There’s a bit of a new effect happening with Kickstarter campaigns. Given the nature of how Kickstarter works, backers of upcoming games either look at Kickstarter as simply a pre-order system or view themselves as investors in a game, indeed even taking a role as a monetary producer of the game.
Along with that, backers start to feel a bit of ownership and involvement with the game. This is great from a marketing perspective and helps designers make connections with gamers. However, once a game gets released, backers and early adopters are now taking on the mantle of defenders of a game against negative reviews. Nowhere is this more present than with the recently release board game Scythe.
Scythe and the Dangerous Landscape of Reviewing
If you take a look at the current crop of reviews of Scythe on BoardGameGeek, you’ll find either glowing reviews or others picking on it for some very specific design choices. Those criticisms are garnering vociferous feedback from many people who feel a relationship with the game, whether because they are backers or early purchasers who love the concept, gameplay, and art.
This is a dangerous trend. I don’t say this lightly, but this is a trend that is occurring more and more in popular culture as individuals align themselves with the products they love. Whether it’s a review of a movie, book, TV show, or game, consumers take the criticism as a criticism of their emotional choices. This invites argument and extreme disagreement. With consumers like this, scrutinizing reviews for their product does nothing but end with hurt feelings.

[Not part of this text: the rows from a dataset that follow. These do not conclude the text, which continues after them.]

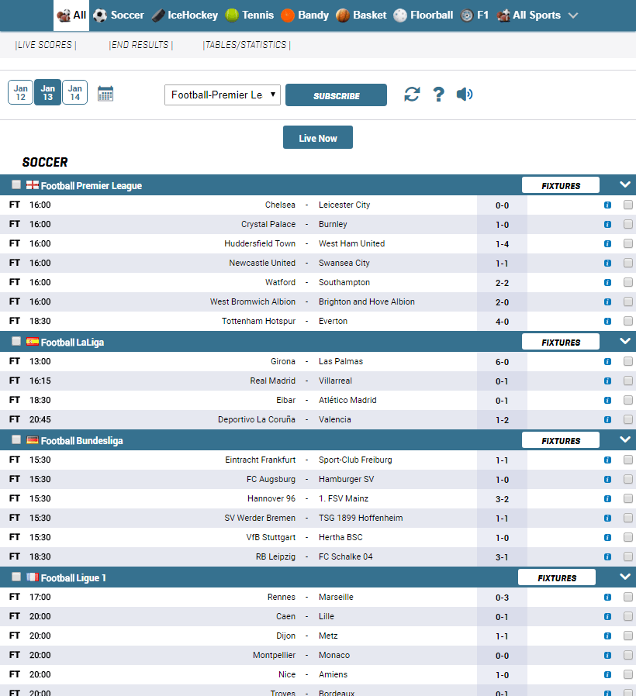The width and height of the screenshot is (636, 696).
Task: Select the Football Bundesliga header checkbox
Action: (x=16, y=439)
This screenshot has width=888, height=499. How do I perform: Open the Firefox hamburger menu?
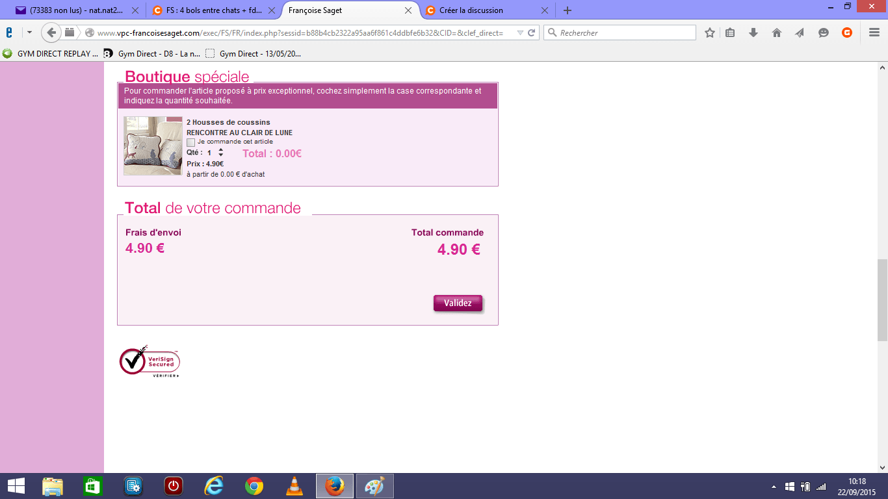(874, 32)
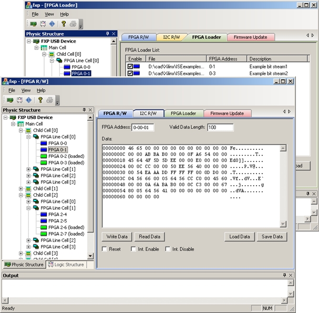Expand FPGA Line Cell [3] under Child Cell [0]

(x=28, y=182)
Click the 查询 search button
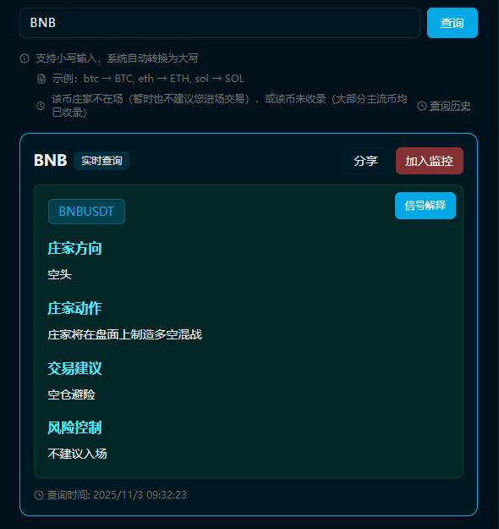 452,23
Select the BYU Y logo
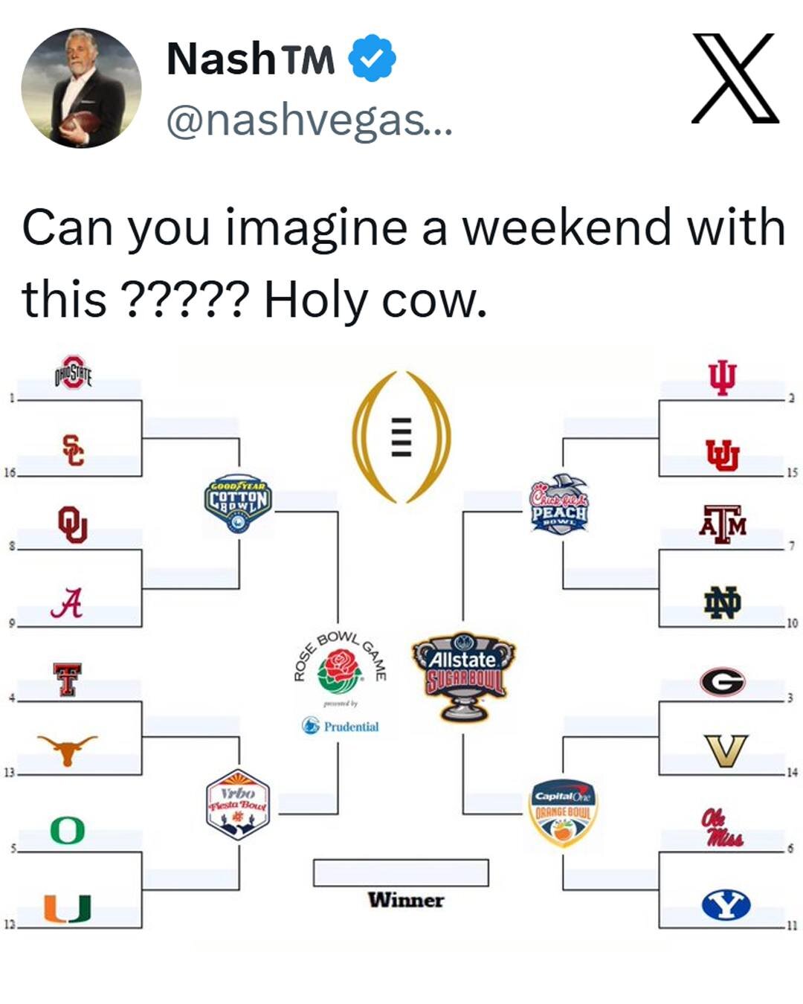Screen dimensions: 803x1004 (x=726, y=905)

The real value of a review is not for the person who already owns the product. The purpose of a review is to allow consumers to make informed decisions. The purpose is not to tear down a cultural icon or lay judgement on others enjoyment. The purpose of a review is to see beyond the hype or marketing around what a product MIGHT be and to reveal what the product ACTUALLY IS.

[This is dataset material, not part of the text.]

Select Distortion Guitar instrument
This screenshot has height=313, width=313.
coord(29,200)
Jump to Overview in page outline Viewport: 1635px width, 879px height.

That role of reviewers means that they MUST be transparent about their evaluation process and state up front any biases they might have. If you’re reading a game review, how many times has the reviewer played? How many players have they played with? What external information may have affected the review? And even after all that, it’s just a person’s opinion.
Stop and take that for what it’s worth. The value of reviews in the era of the unshielded mass of Internet published reviews makes them much more meaningless. The informed, objective critic is lumped in with a flood of ratings and comments from the masses.
So the next time you read a negative review of a game you love, don’t take it personally. If the reviewer has made some factual errors, feel free to point those out, but don’t begrudge them their opinion. Let others decide for themselves if the reviewer is worth listening to.